The study, published by researchers from the Queensland University of Technology's urban studies lab this week, attempted to lay out what the term meant in practice and address the "major limitation" of existing ways to measure it.
The federal government introduced a Smart Cities Plan in 2016, which operated largely as a blueprint for addressing urban sustainability and liveability issues through technology.
Brisbane was the first city in Australia to brand itself a "smart city" in the mid-2000s.
The city scored 32nd out of 60 "leading" local government areas under the index developed and used by the researchers. That's below council areas across the greater capital city regions of every state except Tasmania.
The 180 largest of Australia's 563 local government areas - containing 85 per cent of the population - were assessed and given a score and corresponding classification as either leading, following or developing their smart city status.

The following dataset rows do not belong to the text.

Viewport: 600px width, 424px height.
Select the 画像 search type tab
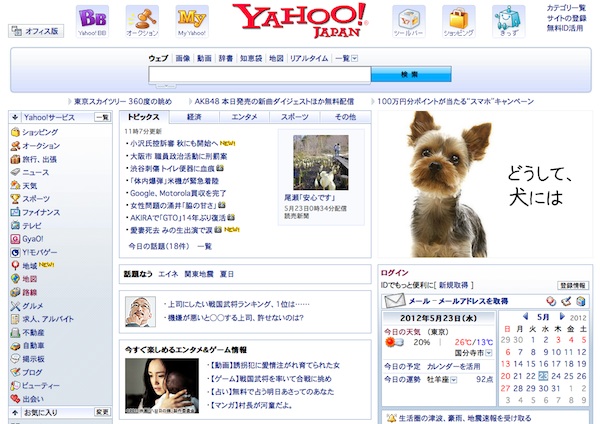[183, 59]
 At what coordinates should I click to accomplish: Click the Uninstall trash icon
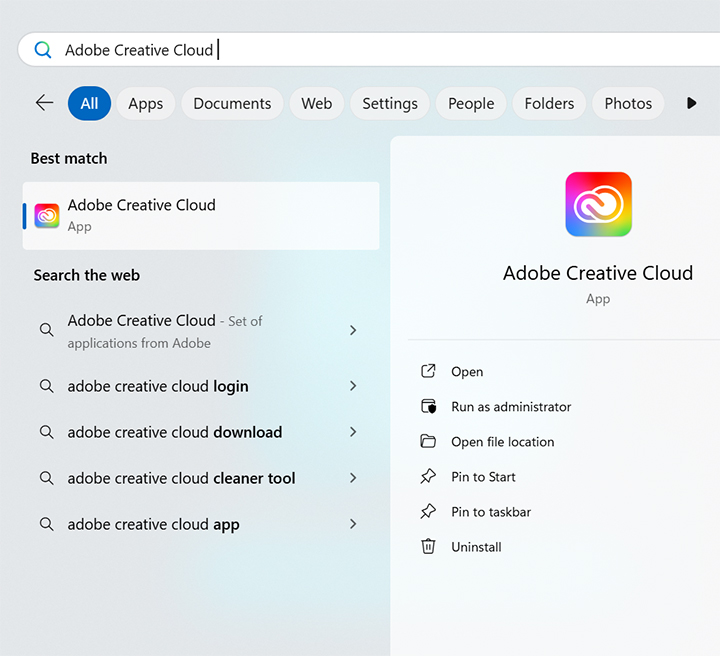click(428, 547)
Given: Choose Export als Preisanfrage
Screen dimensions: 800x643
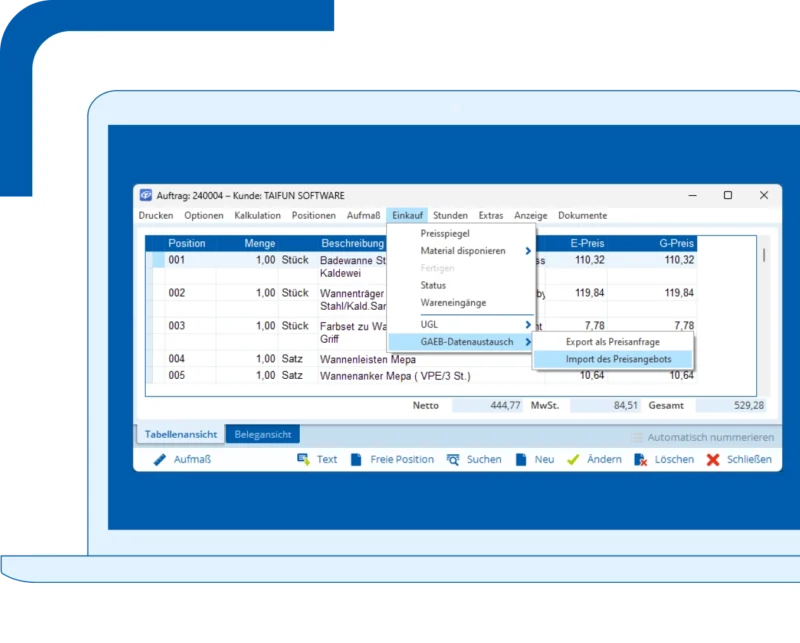Looking at the screenshot, I should pos(612,342).
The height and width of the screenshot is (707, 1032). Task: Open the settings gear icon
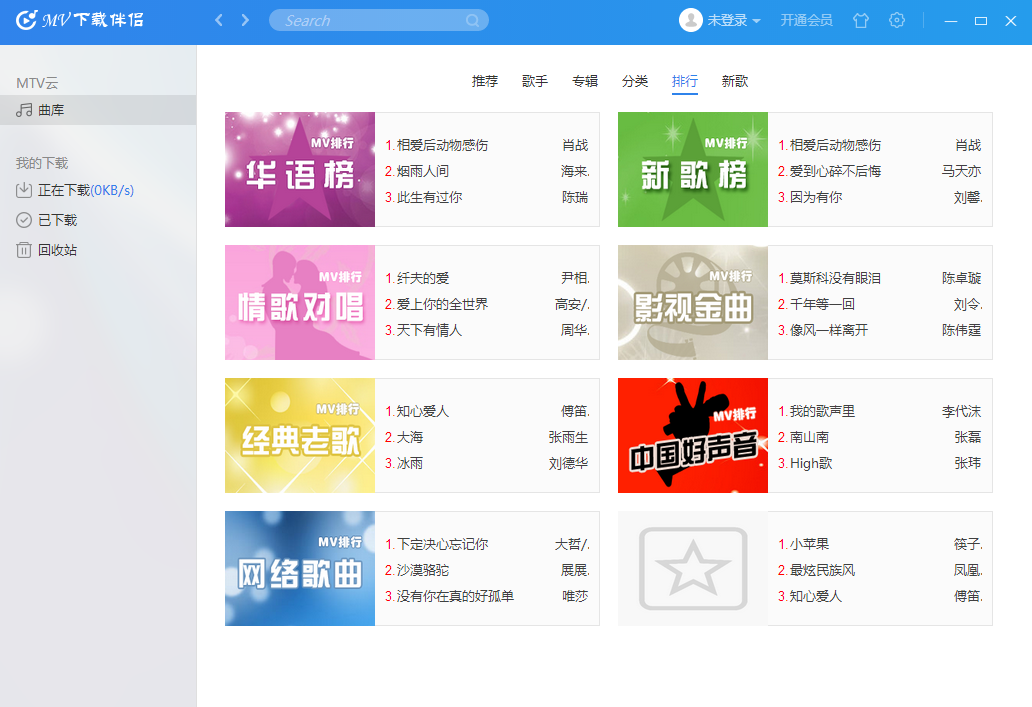897,20
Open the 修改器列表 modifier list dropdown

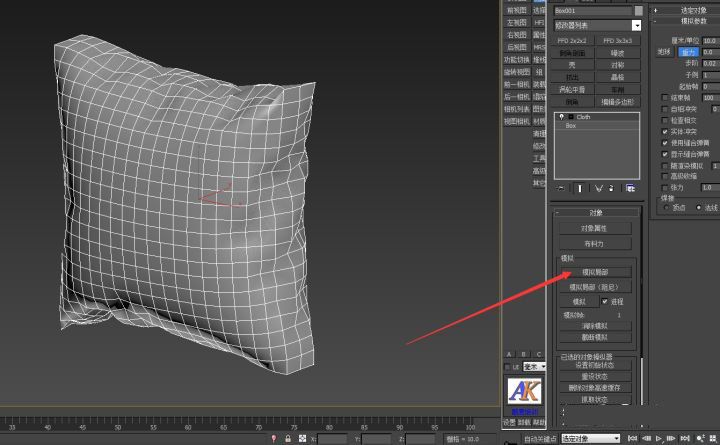tap(598, 25)
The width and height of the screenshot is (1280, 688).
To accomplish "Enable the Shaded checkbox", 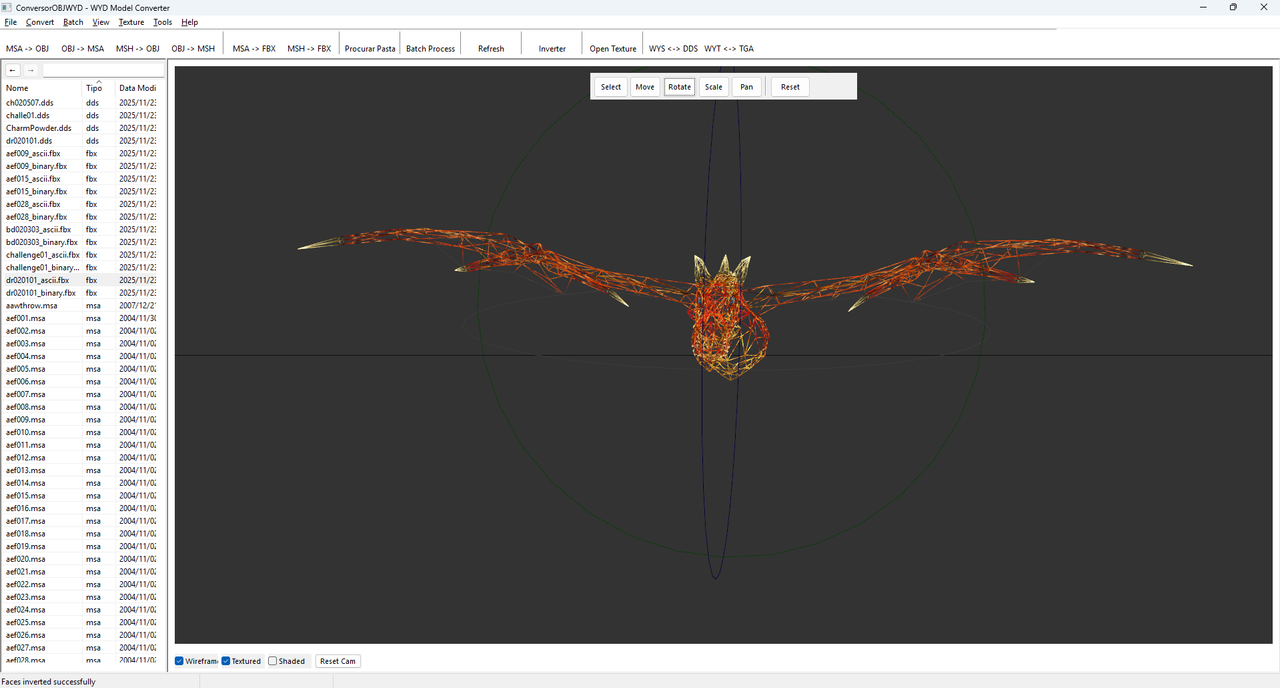I will 273,661.
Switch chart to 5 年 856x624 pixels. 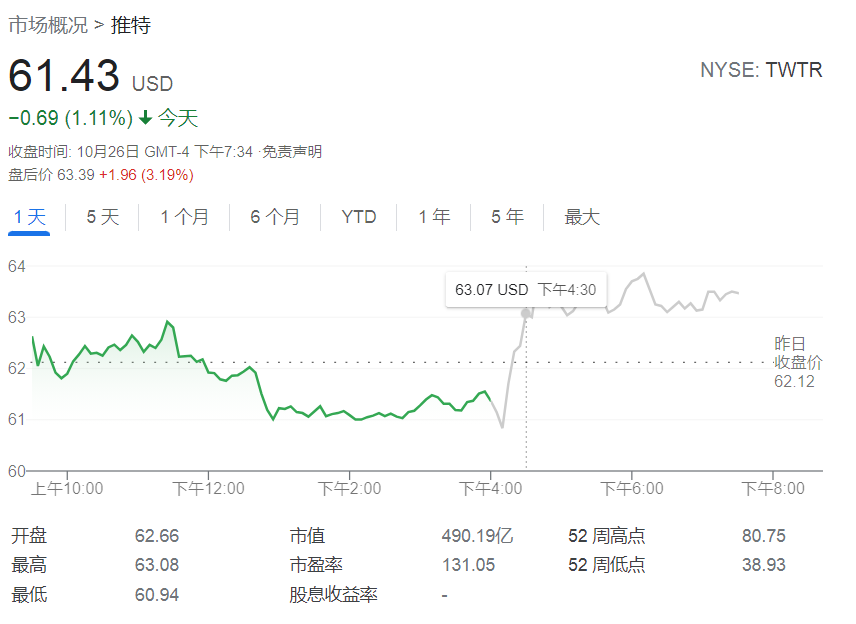(507, 217)
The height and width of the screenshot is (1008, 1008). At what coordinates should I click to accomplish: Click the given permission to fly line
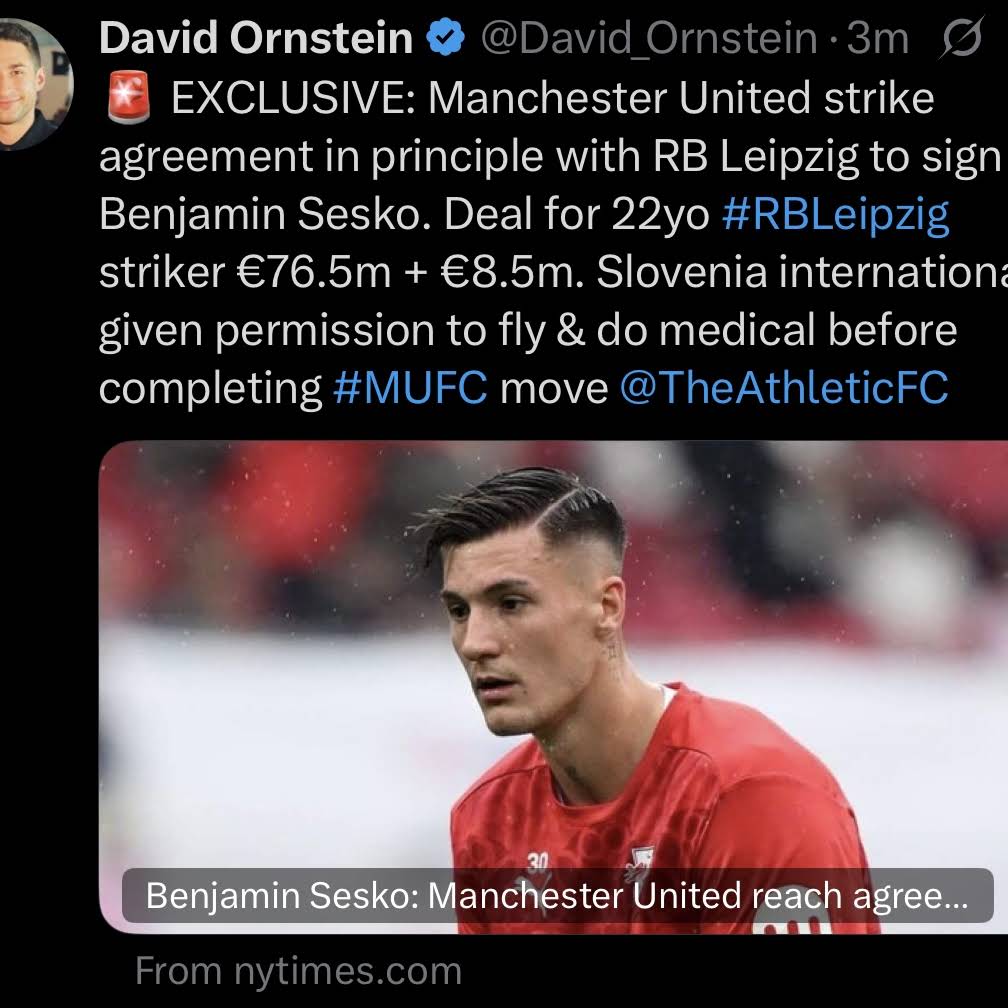point(528,330)
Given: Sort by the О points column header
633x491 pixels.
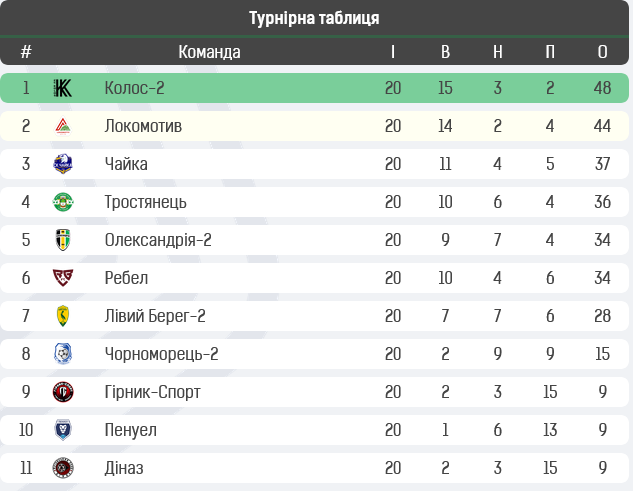Looking at the screenshot, I should 602,52.
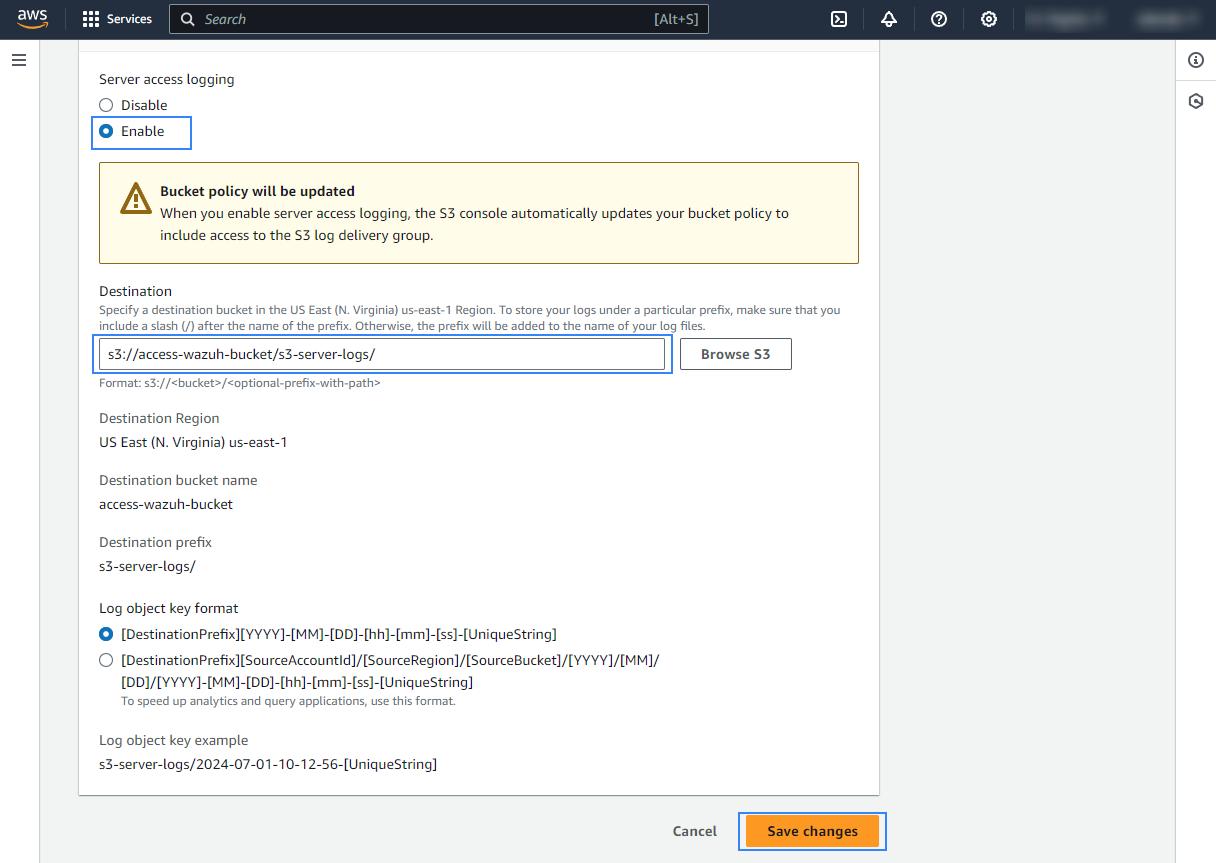Click the Browse S3 button

[735, 354]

Lead researcher Associate Professor Tan Yigitcanlar said though Queensland contained fewer higher-ranking councils than most other states, when weighted for population it came third behind NSW and Victoria for the number of people living within leading local government areas.
"NSW and Victoria generally have smaller, more fragmented metropolitan local government areas," he said.
"Whereas Queensland is more amalgamated, larger local government areas."
In some ways, that provided "opportunities", he said, pointing to Brisbane City Council's budget of more than $3 billion.
But this depended on location as distance from others local government areas with shared utilities and infrastructure did not "work in favour" of smart cities.
Brisbane's immediate neighbours, the Moreton Bay, Ipswich and Redland council areas, were classified as "following" under the study, meaning they had some achievements and potential. Logan and the Scenic Rim managed only a "developing" label.
Using 2016 census data, the study measured economic, societal, environmental and governance markers for each city across indicators ranging from median income, workforce participation figures and crime data through to sustainable building ratings and the size of public Wi-Fi networks.
Associate Professor Yigitcanlar said there were positive signs for the south-east, pointing to the 2032 Olympic bid, which would likely deliver further infrastructure, and the level of regional co-operation through the Council of Mayors SEQ.
"Despite political and policy differences, bringing a number of mayors and their teams to the table to decide on the future of the region ... is a big achievement and best practice for Australian regional governance," he said.
The group is planning to repeat the study again in the coming years with updated data from the 2021 census.